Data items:
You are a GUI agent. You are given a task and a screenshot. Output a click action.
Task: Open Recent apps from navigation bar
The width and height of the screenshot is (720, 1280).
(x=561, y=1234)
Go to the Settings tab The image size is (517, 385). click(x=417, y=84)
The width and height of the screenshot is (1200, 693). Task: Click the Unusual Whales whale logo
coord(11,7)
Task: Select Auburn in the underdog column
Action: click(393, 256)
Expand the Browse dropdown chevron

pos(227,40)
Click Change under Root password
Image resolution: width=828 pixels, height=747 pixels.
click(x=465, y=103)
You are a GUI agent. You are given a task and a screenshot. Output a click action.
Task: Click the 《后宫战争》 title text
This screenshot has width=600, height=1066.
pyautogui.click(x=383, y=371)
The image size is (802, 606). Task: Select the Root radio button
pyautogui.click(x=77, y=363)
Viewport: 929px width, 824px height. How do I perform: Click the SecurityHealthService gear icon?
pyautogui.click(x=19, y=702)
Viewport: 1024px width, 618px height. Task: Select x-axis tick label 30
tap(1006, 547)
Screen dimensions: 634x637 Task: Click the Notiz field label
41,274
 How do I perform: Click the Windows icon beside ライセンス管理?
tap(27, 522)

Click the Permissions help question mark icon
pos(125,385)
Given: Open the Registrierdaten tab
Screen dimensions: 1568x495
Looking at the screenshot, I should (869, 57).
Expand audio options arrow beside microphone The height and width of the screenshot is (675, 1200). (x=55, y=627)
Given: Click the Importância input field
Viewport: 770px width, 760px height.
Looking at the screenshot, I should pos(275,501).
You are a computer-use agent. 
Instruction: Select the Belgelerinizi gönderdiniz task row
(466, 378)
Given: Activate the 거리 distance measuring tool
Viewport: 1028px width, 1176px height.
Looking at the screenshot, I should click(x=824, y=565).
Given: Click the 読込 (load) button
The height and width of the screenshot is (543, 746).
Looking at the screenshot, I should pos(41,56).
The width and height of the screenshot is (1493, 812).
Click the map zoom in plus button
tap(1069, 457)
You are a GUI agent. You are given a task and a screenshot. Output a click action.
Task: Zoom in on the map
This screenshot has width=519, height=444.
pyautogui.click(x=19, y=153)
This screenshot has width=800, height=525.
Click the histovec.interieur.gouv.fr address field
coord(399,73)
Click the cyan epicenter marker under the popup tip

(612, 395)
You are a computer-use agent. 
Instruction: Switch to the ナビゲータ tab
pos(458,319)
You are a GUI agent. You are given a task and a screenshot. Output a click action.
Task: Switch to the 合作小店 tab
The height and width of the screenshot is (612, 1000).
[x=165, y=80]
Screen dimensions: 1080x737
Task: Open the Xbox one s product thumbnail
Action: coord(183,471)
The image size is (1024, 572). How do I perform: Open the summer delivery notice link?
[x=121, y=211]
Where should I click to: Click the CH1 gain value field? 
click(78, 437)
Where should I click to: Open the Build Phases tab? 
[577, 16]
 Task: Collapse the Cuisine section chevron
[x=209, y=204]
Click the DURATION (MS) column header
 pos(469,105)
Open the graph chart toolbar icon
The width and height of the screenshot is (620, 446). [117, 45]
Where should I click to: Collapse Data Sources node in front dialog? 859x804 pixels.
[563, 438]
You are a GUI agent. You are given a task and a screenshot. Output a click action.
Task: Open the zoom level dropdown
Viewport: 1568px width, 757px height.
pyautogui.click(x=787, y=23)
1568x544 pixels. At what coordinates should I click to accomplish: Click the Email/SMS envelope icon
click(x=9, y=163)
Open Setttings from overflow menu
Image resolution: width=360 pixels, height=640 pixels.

● What the task requires:
Wherever the word "from" occurs in the data above, copy the line it sits in.

● Answer to the exercise:
Task: Open Recent apps from navigation bar
Open Setttings from overflow menu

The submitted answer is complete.